- Goal of the exercise:
Copy the data below word for word, starting with the line that contains "Viewport: 1445px width, 895px" and going on through the line that contains "(x=72, y=631)". Give only those lines.

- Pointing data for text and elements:

· · ·

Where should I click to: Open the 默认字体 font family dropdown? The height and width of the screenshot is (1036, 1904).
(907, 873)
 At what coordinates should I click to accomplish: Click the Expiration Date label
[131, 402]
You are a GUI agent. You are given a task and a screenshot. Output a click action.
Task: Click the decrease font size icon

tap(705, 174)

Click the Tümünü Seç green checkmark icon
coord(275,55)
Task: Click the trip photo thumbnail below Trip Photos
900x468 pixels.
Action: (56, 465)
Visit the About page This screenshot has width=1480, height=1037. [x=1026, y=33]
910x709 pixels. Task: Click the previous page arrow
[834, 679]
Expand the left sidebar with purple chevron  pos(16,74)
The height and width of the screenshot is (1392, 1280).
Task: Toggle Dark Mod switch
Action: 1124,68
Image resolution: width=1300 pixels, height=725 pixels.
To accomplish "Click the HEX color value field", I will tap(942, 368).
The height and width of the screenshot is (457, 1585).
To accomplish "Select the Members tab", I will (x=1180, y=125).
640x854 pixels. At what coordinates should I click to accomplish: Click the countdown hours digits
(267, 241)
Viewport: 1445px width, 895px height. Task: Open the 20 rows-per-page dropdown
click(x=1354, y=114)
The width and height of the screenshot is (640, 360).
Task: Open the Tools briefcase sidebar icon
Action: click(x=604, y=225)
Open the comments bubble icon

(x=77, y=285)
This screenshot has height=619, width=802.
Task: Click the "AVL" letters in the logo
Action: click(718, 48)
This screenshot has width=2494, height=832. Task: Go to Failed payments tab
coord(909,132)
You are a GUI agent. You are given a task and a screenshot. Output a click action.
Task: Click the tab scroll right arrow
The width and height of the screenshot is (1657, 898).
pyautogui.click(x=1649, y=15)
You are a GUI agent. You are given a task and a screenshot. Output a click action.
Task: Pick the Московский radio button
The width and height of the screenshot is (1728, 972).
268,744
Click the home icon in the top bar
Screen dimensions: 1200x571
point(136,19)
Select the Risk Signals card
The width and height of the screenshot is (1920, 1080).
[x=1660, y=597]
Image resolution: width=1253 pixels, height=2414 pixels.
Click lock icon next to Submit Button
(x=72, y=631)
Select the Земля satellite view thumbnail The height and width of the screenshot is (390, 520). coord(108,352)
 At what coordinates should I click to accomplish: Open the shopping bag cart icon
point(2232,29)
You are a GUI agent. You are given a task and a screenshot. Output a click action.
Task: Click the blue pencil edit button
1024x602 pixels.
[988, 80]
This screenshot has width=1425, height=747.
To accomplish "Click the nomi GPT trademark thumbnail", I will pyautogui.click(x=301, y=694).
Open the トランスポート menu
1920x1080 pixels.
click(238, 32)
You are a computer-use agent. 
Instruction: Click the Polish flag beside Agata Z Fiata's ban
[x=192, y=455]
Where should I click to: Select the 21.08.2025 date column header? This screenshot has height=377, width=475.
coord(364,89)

· · ·

- Answer below:
Viewport: 1445px width, 895px height. Task: Open the 20 rows-per-page dropdown
click(x=1354, y=114)
The width and height of the screenshot is (640, 360).
Task: Open the Tools briefcase sidebar icon
Action: click(x=604, y=225)
Open the comments bubble icon

(x=77, y=285)
This screenshot has height=619, width=802.
Task: Click the "AVL" letters in the logo
Action: click(718, 48)
This screenshot has width=2494, height=832. Task: Go to Failed payments tab
coord(909,132)
You are a GUI agent. You are given a task and a screenshot. Output a click action.
Task: Click the tab scroll right arrow
The width and height of the screenshot is (1657, 898).
pyautogui.click(x=1649, y=15)
You are a GUI agent. You are given a task and a screenshot. Output a click action.
Task: Pick the Московский radio button
The width and height of the screenshot is (1728, 972).
268,744
Click the home icon in the top bar
Screen dimensions: 1200x571
point(136,19)
Select the Risk Signals card
The width and height of the screenshot is (1920, 1080).
[x=1660, y=597]
Image resolution: width=1253 pixels, height=2414 pixels.
Click lock icon next to Submit Button
(x=72, y=631)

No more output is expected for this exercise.